Ratzinger foi perito no Concílio Vaticano II(1962-1965) e era defensor do programa “Aggiornamento”, da aproximação da Igreja com o mundo moderno. Em Tübingen Joseph Ratzinger partilhava a cátedra em dogmática católica com Hans Küng. Mais tarde, houve desacordo entre os dois e Ratzinger passou, em 1969, para a universidade de Regensburg sendo eleito arcebispo de Munique em 1977 e, em 1981, Prefeito da Congregação da Fé no Vaticano (uma espécie de tribunal constitucional). Seus inimigos, ao confrontarem-se com a sua capacidade intelectual científica, nível de visão e de argumentação, apostrofavam-no de "carro blindado de Deus", de "grande inquisidor", de "rottweiler de Deus". Ratzinger foi sempre céptico relativamente ao iluminismo e consequentes ideias modernistas que conduzem a um liberalismo sem rédeas; foi um crítico forte do carácter marxista da teologia da libertação; a fé católica orienta-se não só pela Bíblia (como nos reformadores) mas também pela tradição da Igreja; sabe que a ordenação de mulheres corresponderia a um maior distanciamento da Igreja Ortodoxa; ele orienta-se mais pelos padres da igreja de espírito platónico como Agostinho e Boaventura do que pelos da linha aristotélica como Tomás de Aquino; quanto à colegialidade Ratzinger era contra um centralismo exagerado de Roma em favor das igrejas locais; quanto à guerra e à paz ele opta pelo pacifismo, visto como programa no seu antecessor Bento XV e na fé do Novo Testamento que não conhece revolucionários mas testemunhas da fé; Ratzinger acentua a primazia de Roma e a celebração de liturgias em comum; quanto à SIDA defende que o melhor meio contra ela é o combate à pobreza e a defesa da fidelidade matrimonial; quanto à infalibilidade defende-a em questões de fé e de moral; na ciência defende a precedência do magistério perante a liberdade da teologia (contra teólogos que em suas cátedras querem falar ex catedra contra quem os colocou na cátedra); purgou o marxismo da teologia da libertação que ao defender o uso do poder militante corria o risco de se tornar uma religião política e militante tal como é o caso da religião muçulmana na sua essência.

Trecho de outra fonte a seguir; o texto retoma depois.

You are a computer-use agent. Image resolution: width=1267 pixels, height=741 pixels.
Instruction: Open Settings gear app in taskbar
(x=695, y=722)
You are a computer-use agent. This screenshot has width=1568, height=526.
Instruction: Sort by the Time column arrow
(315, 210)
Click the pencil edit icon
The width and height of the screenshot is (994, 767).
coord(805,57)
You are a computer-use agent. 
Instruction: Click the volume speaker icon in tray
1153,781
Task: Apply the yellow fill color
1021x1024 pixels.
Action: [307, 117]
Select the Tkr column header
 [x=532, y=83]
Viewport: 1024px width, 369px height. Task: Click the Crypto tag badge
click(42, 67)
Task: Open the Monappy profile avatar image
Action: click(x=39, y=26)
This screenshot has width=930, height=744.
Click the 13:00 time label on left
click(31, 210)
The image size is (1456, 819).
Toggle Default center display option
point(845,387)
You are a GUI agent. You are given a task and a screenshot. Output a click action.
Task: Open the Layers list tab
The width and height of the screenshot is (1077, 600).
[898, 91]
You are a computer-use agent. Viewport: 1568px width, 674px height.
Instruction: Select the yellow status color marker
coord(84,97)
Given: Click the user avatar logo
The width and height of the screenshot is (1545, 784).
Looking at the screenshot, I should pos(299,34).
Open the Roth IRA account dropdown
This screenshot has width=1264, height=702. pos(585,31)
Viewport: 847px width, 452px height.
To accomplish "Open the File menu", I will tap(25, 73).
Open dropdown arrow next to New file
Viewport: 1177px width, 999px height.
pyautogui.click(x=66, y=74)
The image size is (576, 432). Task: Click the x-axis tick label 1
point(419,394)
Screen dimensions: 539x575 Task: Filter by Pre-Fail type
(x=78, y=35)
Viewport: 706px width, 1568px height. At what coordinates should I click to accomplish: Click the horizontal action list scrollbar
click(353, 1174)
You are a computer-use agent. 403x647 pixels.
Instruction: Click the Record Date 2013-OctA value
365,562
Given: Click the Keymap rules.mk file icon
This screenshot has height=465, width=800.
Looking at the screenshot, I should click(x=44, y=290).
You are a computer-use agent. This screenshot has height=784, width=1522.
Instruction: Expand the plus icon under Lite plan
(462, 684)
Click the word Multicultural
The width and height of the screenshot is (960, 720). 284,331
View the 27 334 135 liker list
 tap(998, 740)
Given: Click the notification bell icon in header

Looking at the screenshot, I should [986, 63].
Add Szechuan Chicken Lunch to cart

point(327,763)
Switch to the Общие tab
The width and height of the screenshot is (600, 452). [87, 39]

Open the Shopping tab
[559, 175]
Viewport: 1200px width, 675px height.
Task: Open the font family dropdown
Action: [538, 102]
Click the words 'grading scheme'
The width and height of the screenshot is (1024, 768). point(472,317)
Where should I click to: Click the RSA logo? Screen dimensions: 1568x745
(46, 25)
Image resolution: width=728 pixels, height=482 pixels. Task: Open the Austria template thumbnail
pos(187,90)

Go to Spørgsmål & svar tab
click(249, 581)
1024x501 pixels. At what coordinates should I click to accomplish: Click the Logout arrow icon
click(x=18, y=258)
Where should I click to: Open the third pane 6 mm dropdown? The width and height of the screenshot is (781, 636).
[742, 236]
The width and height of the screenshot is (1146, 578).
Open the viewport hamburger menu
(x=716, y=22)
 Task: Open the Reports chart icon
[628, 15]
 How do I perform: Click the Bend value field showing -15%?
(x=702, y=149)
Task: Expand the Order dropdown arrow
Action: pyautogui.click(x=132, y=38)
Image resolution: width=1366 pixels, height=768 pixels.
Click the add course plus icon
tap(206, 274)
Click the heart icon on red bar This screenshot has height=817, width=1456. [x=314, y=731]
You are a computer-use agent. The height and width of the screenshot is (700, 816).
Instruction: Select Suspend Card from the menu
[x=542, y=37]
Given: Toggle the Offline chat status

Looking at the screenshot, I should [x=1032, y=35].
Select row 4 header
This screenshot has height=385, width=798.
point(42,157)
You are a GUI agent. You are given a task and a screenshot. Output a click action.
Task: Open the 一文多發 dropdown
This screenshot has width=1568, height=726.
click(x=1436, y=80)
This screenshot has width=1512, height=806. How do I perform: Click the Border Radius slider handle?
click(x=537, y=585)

Muitos esperam que o cardeal Ratzinger ao passar da missão de defensor da fé para Papa inicie um processo de mudança.

A maior parte das pessoas forma o seu juízo de valor na base das letras gordas dos jornais. Por outro lado os comentadores vivem do comentário e não transmitem, geralmente, o pensamento autêntico, atendendo também ao público-alvo que querem atingir e à complexidade de uma discussão profunda. Nesse sentido recomendo a leitura do brilhante Ratzinger que como pessoa simples e humilde se expressa muito simples e claramente nos seus livros, sobre os problemas mais actuais: Sal da Terra (Salz der Erde), Deus e o Mundo (Gott und die Welt) (estes dois em forma de entrevista), e Valores em Tempos de Mudança (Werte in Zeiten des Umbruchs), Introdução no Cristianismo (Einführung in das Christentum) são livros indispensáveis para quem quiser avaliar, pensar por si e perceber um pouco da Europa, do cristianismo e da sua filosofia não se limitando apenas ao folclore. Este papa surge na continuação de uma Igreja que deu forma à Europa, no momento em que esta se encontra numa odisseia.